# Given text
Absorbing are the plots of these poems, and wondrous the literary dexterity with which they are handled; yet these features are the least of those which make them a joy forever. In the drawing of individual character, Homer has never been excelled; and while in range he is at least equaled by our Shakespeare, it seems to me that the English poet never breathed the breath of life into so god-like yet human a creation as Odysseus, skilled in devices. Both poets are eminently objective; each is at home equally in the hut and the palace, but Shakespeare, living in a more enlightened age, has given us no sweeter specimen of girlhood than the Princess Nausicaä of the Odyssey, nor of wifely dignity and grace than the wise Penelope, nor of gentle loveliness than poor Andromache. Achilles, noble but resentful, may be compared in these qualities with Coriolanus, but the beauteous golden-haired Achæan is infinitely more lovable than the stern Roman. Old Adam in "As You Like It" is but a silhouette of the well-rounded picture of Eumæus, the swineherd of Ithaca. Even the gods and goddesses of Homer are endowed with pulsating life, and forever remain with us the gray-eyed Athene, the ox-eyed, white-armed Hera.

Of the form in which these images of genius present themselves, it may be said that Homer wrote in the most beautiful language that was ever spoken by human tongue; of it he had supreme command. He fitted sound to sense as no other poet has done. "No one who is a stranger to Greek literature," says Professor Jebb, "has seen how perfect an instrument it is possible for human speech to be." In clearness, in flexibility, the Greek is unrivaled, having by force of its particles the power of expressing delicate shades of thought, untranslatable except by tedious circumlocution. The measure of the poems is correspondent to our iambic hexameter, of which the most notable example in English is Longfellow's "Evangeline"–

"Silently, one by one, in the infinite meadows of Heaven,
Blossomed the lovely stars, the forget-me-nots of the angels."

# Stated exercise A
In the records, print the lines from the one containing "Viewport: 1024px width, 547px" up to and including the one containing "Looking at the screenshot, I should (2169, 19).", unchanged.

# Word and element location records

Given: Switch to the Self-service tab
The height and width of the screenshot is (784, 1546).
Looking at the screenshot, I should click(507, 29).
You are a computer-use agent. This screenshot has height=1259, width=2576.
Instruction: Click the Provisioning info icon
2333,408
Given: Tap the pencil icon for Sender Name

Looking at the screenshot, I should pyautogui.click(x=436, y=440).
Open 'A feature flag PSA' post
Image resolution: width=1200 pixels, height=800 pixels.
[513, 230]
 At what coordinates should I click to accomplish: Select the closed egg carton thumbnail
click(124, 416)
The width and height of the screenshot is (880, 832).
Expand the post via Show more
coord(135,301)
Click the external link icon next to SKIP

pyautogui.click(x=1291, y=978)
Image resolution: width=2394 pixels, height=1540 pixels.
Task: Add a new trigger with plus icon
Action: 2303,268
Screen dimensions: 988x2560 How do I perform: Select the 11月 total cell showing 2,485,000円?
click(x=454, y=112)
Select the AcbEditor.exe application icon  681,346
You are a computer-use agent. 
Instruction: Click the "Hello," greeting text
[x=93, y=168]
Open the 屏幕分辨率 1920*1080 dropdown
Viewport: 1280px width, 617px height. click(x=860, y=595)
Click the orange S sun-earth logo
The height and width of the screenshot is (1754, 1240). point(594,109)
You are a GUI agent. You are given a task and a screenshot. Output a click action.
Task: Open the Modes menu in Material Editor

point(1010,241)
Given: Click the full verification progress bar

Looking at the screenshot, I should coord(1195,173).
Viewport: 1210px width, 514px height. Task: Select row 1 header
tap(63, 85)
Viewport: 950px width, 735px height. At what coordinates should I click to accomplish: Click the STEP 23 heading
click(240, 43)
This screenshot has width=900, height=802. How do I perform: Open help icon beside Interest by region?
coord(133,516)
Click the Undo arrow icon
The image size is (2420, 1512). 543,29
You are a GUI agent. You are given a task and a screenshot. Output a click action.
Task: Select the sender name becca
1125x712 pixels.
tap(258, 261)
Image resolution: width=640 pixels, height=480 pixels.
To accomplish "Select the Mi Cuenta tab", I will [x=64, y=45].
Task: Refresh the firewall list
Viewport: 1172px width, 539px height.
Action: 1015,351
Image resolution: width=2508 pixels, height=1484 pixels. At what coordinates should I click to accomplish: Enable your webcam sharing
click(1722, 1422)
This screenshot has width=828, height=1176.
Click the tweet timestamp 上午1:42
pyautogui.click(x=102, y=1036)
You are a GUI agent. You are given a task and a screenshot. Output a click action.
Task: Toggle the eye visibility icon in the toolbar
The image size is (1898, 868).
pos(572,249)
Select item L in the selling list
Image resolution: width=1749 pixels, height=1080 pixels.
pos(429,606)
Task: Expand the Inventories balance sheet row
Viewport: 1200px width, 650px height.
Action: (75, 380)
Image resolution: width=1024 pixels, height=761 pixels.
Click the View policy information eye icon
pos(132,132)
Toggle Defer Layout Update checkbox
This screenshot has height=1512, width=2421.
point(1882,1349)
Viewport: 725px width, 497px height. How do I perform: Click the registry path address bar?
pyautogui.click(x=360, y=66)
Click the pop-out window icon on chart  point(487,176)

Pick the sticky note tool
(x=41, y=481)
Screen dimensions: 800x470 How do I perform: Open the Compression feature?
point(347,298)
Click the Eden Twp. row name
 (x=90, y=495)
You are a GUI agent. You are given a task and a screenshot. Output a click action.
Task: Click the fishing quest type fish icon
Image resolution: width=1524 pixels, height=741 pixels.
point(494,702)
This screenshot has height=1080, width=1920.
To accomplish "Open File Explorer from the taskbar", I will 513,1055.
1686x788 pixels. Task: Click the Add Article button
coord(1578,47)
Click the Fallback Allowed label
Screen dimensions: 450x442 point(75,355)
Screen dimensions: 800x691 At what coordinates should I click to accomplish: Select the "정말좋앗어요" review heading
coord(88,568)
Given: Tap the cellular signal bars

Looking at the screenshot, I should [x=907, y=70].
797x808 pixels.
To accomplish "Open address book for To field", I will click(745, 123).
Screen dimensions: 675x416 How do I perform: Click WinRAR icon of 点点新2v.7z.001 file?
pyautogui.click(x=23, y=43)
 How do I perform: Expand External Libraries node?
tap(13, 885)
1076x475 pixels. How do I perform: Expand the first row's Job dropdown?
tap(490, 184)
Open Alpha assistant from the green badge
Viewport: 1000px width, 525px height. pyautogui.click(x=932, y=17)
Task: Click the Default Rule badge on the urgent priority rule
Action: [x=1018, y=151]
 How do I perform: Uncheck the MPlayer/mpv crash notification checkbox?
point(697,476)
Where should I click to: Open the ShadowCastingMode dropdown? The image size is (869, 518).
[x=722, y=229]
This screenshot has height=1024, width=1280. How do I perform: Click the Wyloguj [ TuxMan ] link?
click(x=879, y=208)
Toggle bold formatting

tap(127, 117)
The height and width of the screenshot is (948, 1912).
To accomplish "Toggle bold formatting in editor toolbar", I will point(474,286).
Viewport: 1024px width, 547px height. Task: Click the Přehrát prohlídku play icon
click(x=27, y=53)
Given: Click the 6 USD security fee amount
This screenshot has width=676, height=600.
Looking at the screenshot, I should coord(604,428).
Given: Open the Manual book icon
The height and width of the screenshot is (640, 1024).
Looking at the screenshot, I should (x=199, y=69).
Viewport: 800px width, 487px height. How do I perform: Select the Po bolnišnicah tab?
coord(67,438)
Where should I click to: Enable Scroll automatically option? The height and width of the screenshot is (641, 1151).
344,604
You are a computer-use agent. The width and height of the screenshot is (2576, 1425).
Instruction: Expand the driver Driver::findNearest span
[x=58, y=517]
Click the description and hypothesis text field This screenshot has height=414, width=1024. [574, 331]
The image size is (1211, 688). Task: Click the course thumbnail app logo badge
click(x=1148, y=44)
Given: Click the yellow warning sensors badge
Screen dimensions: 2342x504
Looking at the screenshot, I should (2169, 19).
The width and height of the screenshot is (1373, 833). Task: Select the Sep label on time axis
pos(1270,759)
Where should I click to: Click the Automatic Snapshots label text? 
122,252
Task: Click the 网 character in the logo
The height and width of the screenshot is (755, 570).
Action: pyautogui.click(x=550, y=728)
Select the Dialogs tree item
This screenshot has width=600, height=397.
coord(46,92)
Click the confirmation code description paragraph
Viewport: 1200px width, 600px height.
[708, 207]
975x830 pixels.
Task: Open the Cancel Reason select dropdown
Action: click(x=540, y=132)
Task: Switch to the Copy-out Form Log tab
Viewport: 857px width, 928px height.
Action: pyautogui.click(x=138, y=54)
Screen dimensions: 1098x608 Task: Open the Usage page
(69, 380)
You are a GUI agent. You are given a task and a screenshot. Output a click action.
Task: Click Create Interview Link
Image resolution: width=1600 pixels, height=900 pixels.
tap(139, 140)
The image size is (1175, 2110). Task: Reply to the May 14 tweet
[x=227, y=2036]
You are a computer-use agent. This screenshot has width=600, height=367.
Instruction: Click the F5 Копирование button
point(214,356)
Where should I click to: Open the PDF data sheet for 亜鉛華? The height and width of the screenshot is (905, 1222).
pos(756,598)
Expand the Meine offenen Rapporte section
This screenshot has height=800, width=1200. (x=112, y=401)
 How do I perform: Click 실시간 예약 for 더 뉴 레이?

# Stated exercise B
Output the full passage on Homer word for word.

# Task response A
Viewport: 1024px width, 547px height. Task: Click the Přehrát prohlídku play icon
click(x=27, y=53)
Given: Click the 6 USD security fee amount
This screenshot has width=676, height=600.
Looking at the screenshot, I should coord(604,428).
Given: Open the Manual book icon
The height and width of the screenshot is (640, 1024).
Looking at the screenshot, I should (x=199, y=69).
Viewport: 800px width, 487px height. How do I perform: Select the Po bolnišnicah tab?
coord(67,438)
Where should I click to: Enable Scroll automatically option? The height and width of the screenshot is (641, 1151).
344,604
You are a computer-use agent. The width and height of the screenshot is (2576, 1425).
Instruction: Expand the driver Driver::findNearest span
[x=58, y=517]
Click the description and hypothesis text field This screenshot has height=414, width=1024. [574, 331]
The image size is (1211, 688). Task: Click the course thumbnail app logo badge
click(x=1148, y=44)
Given: Click the yellow warning sensors badge
Screen dimensions: 2342x504
Looking at the screenshot, I should (2169, 19).

# Task response B
Absorbing are the plots of these poems, and wondrous the literary dexterity with which they are handled; yet these features are the least of those which make them a joy forever. In the drawing of individual character, Homer has never been excelled; and while in range he is at least equaled by our Shakespeare, it seems to me that the English poet never breathed the breath of life into so god-like yet human a creation as Odysseus, skilled in devices. Both poets are eminently objective; each is at home equally in the hut and the palace, but Shakespeare, living in a more enlightened age, has given us no sweeter specimen of girlhood than the Princess Nausicaä of the Odyssey, nor of wifely dignity and grace than the wise Penelope, nor of gentle loveliness than poor Andromache. Achilles, noble but resentful, may be compared in these qualities with Coriolanus, but the beauteous golden-haired Achæan is infinitely more lovable than the stern Roman. Old Adam in "As You Like It" is but a silhouette of the well-rounded picture of Eumæus, the swineherd of Ithaca. Even the gods and goddesses of Homer are endowed with pulsating life, and forever remain with us the gray-eyed Athene, the ox-eyed, white-armed Hera.

Of the form in which these images of genius present themselves, it may be said that Homer wrote in the most beautiful language that was ever spoken by human tongue; of it he had supreme command. He fitted sound to sense as no other poet has done. "No one who is a stranger to Greek literature," says Professor Jebb, "has seen how perfect an instrument it is possible for human speech to be." In clearness, in flexibility, the Greek is unrivaled, having by force of its particles the power of expressing delicate shades of thought, untranslatable except by tedious circumlocution. The measure of the poems is correspondent to our iambic hexameter, of which the most notable example in English is Longfellow's "Evangeline"–

"Silently, one by one, in the infinite meadows of Heaven,
Blossomed the lovely stars, the forget-me-nots of the angels."